Dataset rows
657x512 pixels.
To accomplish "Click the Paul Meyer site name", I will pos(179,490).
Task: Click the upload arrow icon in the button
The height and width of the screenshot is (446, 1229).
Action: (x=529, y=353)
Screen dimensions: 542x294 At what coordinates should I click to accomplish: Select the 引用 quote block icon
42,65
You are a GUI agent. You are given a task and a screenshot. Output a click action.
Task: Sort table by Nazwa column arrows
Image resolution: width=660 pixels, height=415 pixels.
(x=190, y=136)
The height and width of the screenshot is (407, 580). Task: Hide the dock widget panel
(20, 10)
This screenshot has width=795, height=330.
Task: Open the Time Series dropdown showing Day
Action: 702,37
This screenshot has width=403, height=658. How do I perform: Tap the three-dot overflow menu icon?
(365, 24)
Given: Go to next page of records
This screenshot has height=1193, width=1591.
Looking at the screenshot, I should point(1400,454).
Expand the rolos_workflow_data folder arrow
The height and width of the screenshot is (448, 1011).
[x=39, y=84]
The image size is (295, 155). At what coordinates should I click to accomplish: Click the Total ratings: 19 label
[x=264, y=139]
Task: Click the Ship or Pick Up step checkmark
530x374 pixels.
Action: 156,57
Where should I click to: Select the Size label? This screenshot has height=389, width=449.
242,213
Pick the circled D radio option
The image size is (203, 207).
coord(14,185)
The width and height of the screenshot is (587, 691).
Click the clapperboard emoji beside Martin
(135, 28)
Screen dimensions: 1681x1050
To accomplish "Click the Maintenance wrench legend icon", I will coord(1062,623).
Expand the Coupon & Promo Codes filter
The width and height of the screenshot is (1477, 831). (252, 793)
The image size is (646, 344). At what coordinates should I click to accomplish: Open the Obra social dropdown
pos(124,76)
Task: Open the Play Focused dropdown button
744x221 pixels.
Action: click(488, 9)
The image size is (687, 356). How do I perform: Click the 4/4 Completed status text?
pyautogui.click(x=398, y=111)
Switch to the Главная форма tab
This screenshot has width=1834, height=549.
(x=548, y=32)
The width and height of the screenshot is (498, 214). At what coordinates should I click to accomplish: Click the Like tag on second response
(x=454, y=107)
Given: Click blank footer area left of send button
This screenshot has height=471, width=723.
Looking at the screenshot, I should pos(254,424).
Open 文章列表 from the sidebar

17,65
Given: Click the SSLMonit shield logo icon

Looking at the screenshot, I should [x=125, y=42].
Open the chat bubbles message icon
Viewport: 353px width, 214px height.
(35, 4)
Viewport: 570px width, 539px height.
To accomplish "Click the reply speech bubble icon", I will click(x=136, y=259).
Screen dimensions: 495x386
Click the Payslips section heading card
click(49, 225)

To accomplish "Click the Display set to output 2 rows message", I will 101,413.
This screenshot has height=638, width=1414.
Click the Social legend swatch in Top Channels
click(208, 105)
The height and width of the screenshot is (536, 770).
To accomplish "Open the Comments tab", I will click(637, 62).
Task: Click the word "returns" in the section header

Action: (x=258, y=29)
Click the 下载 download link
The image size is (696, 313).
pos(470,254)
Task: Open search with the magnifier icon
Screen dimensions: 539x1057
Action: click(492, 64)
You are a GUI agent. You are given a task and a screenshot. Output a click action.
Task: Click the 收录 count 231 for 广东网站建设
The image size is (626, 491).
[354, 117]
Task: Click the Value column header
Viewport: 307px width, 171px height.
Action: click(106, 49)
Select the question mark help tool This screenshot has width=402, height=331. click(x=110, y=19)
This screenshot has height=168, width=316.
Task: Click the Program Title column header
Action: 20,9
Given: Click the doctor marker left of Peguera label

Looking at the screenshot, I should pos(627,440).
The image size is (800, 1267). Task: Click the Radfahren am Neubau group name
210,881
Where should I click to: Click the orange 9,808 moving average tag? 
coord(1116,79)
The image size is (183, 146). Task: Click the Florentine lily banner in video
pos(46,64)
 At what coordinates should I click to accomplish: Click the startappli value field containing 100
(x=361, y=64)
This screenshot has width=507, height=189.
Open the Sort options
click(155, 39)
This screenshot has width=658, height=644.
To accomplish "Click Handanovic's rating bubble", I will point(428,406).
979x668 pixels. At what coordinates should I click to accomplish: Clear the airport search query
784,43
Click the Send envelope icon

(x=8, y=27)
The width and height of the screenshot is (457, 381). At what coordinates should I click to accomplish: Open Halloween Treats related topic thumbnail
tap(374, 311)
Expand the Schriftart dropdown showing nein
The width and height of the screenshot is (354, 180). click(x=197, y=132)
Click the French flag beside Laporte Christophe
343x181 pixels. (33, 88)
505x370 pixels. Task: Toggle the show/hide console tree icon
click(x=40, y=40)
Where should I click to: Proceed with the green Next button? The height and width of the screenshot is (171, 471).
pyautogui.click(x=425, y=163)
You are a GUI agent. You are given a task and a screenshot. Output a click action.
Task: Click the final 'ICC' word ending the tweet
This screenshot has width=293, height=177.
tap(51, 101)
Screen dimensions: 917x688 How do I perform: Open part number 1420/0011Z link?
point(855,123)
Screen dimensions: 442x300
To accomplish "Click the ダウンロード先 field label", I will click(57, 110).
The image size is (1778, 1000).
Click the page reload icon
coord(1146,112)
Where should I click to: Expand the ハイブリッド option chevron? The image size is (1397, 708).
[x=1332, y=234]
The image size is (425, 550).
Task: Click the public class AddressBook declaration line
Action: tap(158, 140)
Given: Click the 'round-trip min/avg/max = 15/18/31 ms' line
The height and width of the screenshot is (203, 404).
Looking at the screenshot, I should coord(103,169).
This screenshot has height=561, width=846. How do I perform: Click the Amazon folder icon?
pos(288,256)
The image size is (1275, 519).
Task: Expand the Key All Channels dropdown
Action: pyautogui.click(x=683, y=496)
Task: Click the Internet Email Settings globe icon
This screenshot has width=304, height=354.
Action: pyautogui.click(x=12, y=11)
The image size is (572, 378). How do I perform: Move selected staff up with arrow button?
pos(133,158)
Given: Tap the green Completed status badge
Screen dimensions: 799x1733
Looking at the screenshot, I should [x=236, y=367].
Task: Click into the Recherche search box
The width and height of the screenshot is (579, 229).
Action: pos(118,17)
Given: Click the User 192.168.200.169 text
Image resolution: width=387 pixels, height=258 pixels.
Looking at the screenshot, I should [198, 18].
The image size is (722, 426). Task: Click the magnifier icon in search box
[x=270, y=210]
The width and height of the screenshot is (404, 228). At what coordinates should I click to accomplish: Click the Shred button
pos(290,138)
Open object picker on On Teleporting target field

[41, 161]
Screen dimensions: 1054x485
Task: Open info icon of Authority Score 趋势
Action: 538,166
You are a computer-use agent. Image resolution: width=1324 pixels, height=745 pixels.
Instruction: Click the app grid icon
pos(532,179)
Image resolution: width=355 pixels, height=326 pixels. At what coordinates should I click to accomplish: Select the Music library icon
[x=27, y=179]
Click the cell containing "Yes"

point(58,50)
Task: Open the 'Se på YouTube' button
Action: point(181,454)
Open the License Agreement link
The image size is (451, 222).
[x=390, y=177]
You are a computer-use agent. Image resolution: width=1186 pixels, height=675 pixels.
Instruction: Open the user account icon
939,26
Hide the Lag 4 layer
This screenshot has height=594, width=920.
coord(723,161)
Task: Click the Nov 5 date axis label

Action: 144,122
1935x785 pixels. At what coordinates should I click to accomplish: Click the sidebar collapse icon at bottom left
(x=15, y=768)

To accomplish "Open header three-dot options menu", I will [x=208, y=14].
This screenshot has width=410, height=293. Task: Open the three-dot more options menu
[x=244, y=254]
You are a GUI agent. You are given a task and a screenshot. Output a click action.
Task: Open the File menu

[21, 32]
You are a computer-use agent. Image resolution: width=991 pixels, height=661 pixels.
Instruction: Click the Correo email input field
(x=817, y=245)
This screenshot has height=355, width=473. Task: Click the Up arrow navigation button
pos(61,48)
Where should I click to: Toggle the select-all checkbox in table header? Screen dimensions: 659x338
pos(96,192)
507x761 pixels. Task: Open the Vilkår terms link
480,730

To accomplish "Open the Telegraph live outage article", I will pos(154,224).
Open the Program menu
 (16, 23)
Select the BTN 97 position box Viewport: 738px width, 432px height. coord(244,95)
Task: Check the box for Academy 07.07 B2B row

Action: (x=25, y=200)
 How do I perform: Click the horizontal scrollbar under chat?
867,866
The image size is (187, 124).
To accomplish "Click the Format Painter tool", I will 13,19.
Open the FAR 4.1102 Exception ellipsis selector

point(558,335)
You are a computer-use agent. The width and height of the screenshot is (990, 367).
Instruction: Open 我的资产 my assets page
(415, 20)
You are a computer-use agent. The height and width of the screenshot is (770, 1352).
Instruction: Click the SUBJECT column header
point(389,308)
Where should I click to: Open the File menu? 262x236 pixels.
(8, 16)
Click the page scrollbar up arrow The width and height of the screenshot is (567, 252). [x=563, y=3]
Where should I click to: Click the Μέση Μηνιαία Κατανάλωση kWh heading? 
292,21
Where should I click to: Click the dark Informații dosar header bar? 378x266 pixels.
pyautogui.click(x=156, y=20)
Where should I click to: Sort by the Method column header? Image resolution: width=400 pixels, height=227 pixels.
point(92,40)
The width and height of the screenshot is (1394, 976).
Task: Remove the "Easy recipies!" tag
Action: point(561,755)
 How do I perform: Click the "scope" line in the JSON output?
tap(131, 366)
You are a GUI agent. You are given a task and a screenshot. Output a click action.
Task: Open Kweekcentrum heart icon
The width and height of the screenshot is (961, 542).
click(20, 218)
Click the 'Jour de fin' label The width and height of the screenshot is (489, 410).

▸ **Directive**
Count the lines in the records that contain the string "legend", treating uppercase and lowercase as different. Give only the number.

▸ **Task result**
2